Ehuana Yaira Yanomami também mora em Watoriki. Com formação de professora, ela estudou a evolução dos ritos tradicionais relacionados à primeira menstruação das meninas. Esse trabalho resultou em um livro didático, sobre menstruação, casamento, sexo e nascimento. "Yipimuwi Thëã Oni: Palavras escritas sobre menstruação" foi escrito com a antropóloga Ana Maria Machado e publicado em 2017 com apoio do MEC (Ministério da Educação e Cultura) em uma coleção de livros sobre saberes indígenas na escola.

Davi Kopenawa em sua casa
Davi Kopenawa em sua casa, na Terra Indígena Yanomami, - Leão Serva

Mas a maior repercussão veio para seu trabalho como desenhista, dando forma visual a mitos e outros elementos da cultura yanomami.

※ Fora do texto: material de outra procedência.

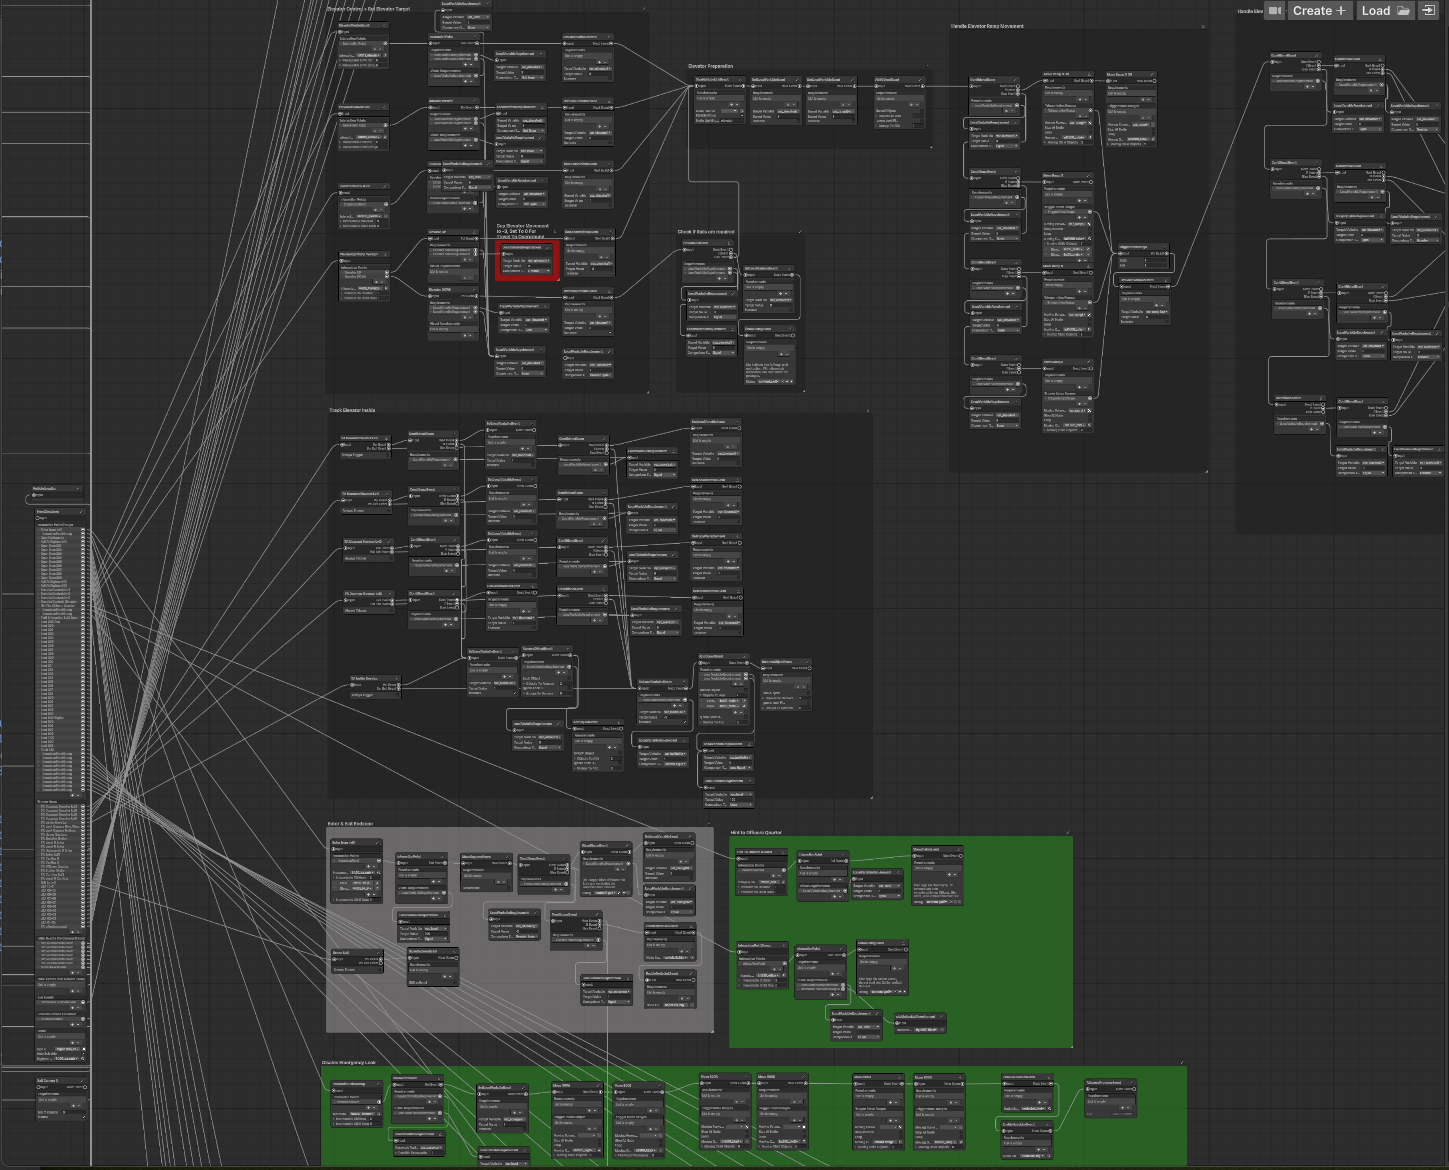1449x1170 pixels.
Task: Click the camera icon in top toolbar
Action: pyautogui.click(x=1274, y=11)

No dia em que testemunhei seu encontro com Ailton Krenak, quando visitávamos a Terra Indígena por ocasião da comemoração dos 30 anos de sua homologação, no final de maio, ela comentava frustrada que não tinha podido ir à França para a abertura da exposição "Utopia", na cidade de Lille, onde seus trabalhos aparecem ao lado de obras de outros artistas indígenas brasileiros, como Jaider Esbell (Macuxi, morto em 2021). Poucos dias antes da estreia, Ehuana se deu conta de que tinha perdido a carteira de identidade e por isso o passaporte não ficou pronto a tempo de embarcar para a abertura da mostra, em 14 de maio. Ela pretende ir ver a exposição tão logo obtenha o documento de viagem. O evento, com curadoria do antropólogo franco-brasileiro Bruce Albert, fica em cartaz até o dia 2 de outubro.

No ano passado, os desenhos da professora, escritora e artista plástica já tinham sido apresentados em Xangai, na China, em mostra também promovida pela Fundação Cartier.

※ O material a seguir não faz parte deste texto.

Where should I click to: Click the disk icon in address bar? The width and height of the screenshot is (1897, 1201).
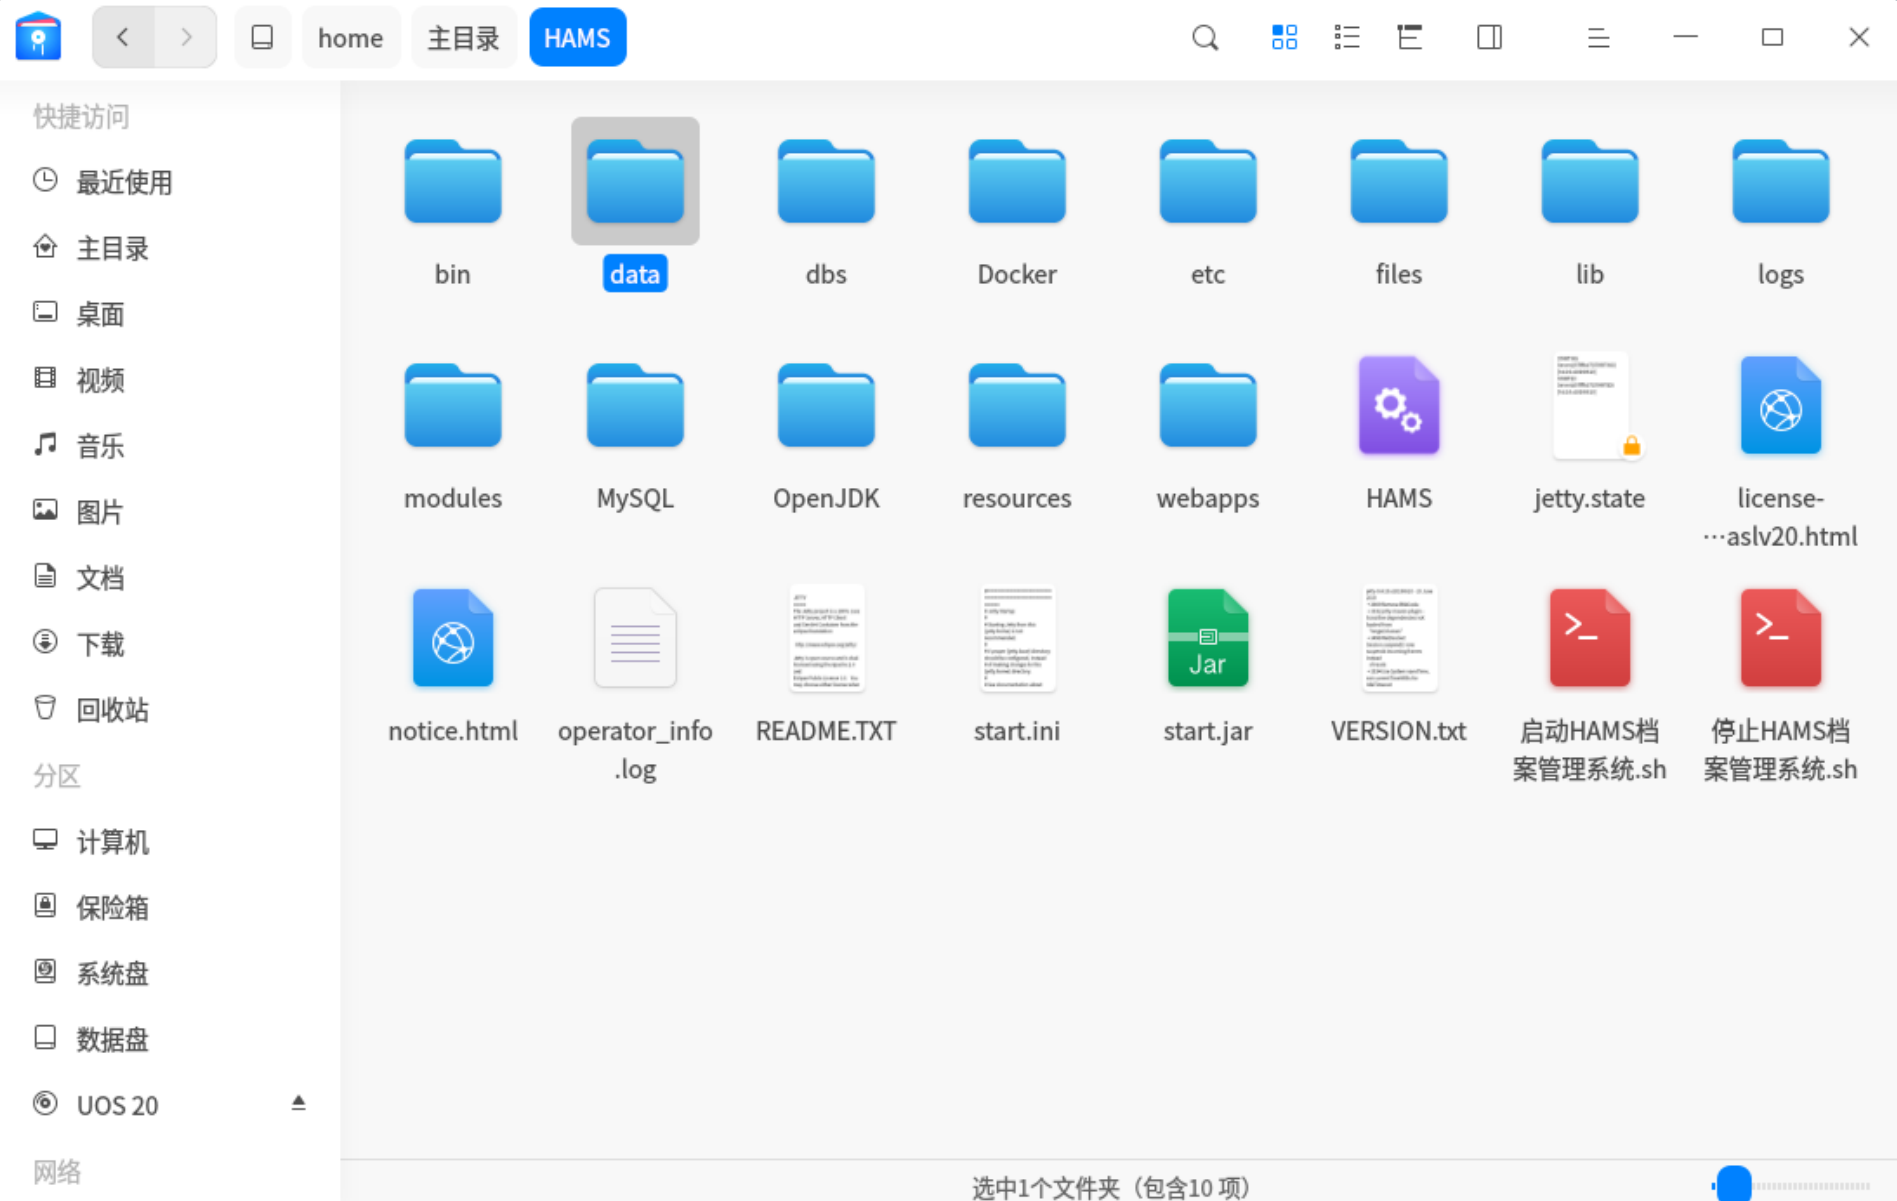(x=262, y=38)
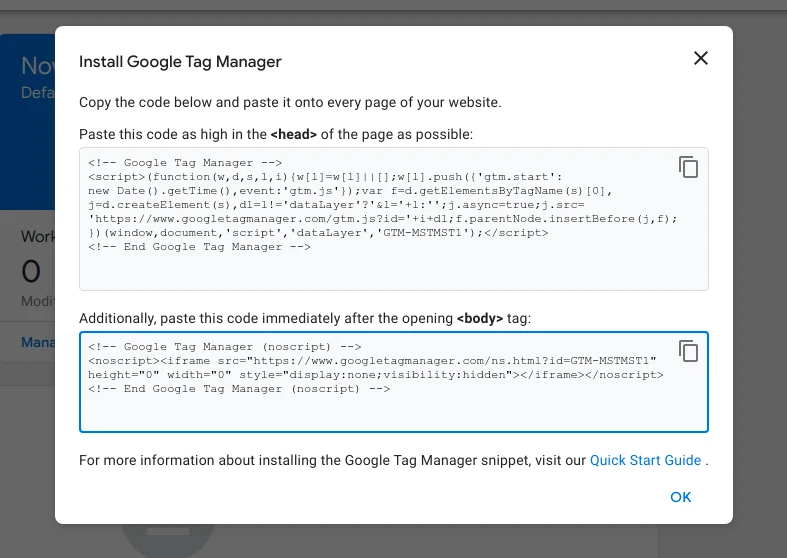787x558 pixels.
Task: Close the Install Google Tag Manager dialog
Action: 700,58
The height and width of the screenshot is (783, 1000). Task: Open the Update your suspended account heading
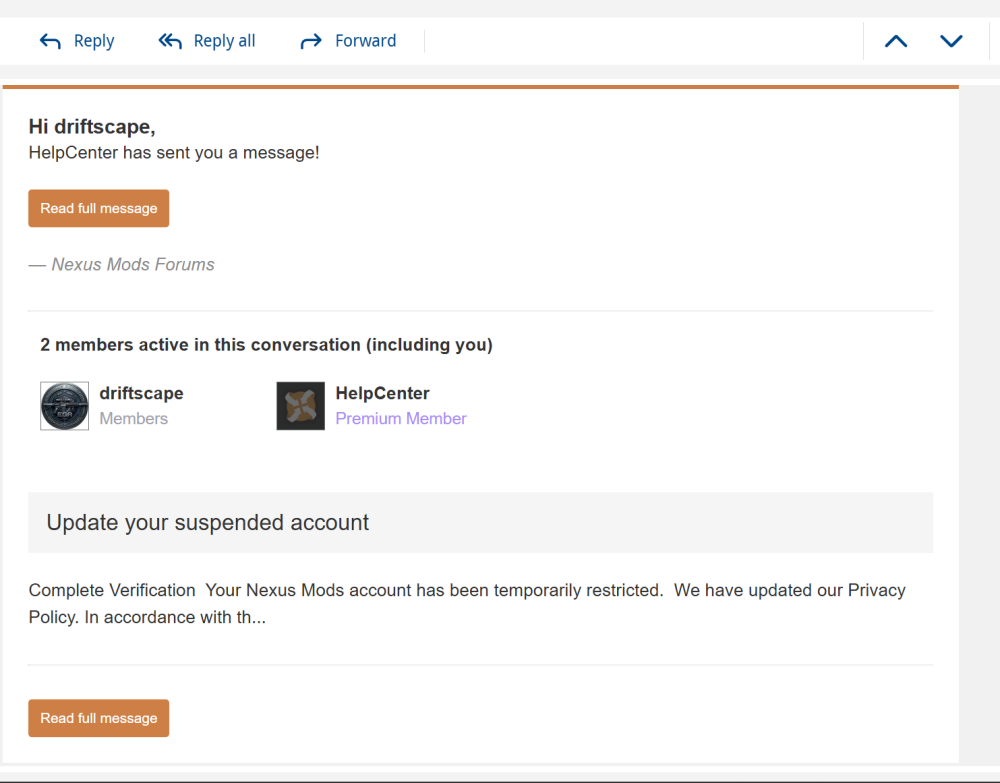(207, 522)
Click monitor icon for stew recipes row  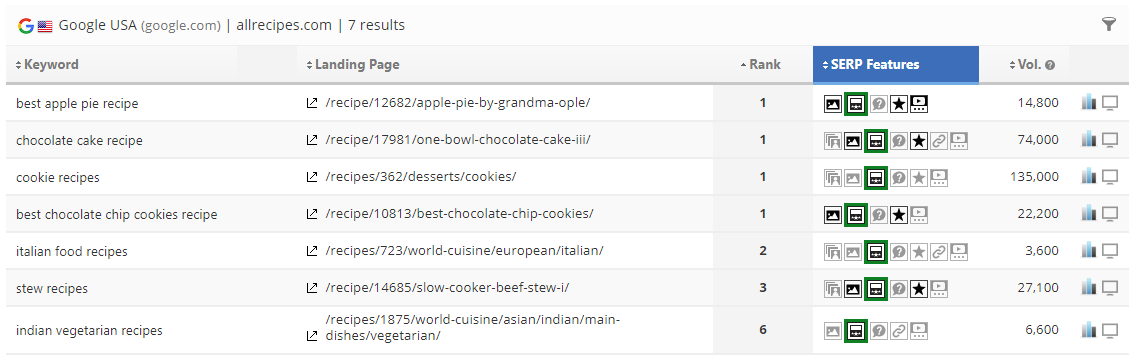click(1110, 288)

Pouco antes do encontro entre os dois, Ailton Krenak comentava o lançamento de novas traduções de seu livro "Ideias Para Adiar o Fim do Mundo" para uma série de línguas estrangeiras, como inglês, italiano, turco, sueco e alemão. O líder indígena tornado famoso ainda jovem por um discurso performático durante os debates na Assembleia Constituinte, que preparava a Carta de 1988, é hoje um filósofo celebrado em vários cantos do mundo.

Ailton Krenak e a artista e professora Ehuana Yaira Yanomami também mora em Watoriki
Ailton Krenak e a artista e professora Ehuana Yaira Yanomami também mora em Watoriki - Leão Serva

Iniciado no movimento político nacional ao lado de Davi Kopenawa e outros líderes indígenas no enfrentamento ao projeto do governo do general Figueiredo (1979-1985), último da Ditadura Militar, que queria reduzir os direitos dos povos originais, Krenak voltava à casa de Kopenawa para a celebração de uma vitória do movimento indígena (a homologação da Terra Yanomami, em 1992) e a discussão dos desafios colocados pelo atual governo, também de formação militar, que mais de quarenta anos depois, procura reduzir os direitos assegurados aos indígenas na Constituição brasileira.

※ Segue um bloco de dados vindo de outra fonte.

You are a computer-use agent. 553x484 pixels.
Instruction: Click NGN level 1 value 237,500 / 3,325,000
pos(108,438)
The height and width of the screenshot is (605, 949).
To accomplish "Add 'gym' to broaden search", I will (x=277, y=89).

O presidente da República costuma dizer que "os índios estão cada vez mais parecidos conosco". Aquele encontro de excelências deixou claro que sonho seria se o inculto presidente fosse "cada vez mais parecido com os indígenas". Mas em verdade, ele está muito longe do Prêmio Nobel da Paz; é incapaz de produzir qualquer coisa relacionada às artes, muito menos para expor em Paris ou outra capital; ou quem dirá escrever livros de pensamento filosófico sobre como adiar o fim do mundo, quando todos os seus atos parecem voltados para apressar o apocalipse.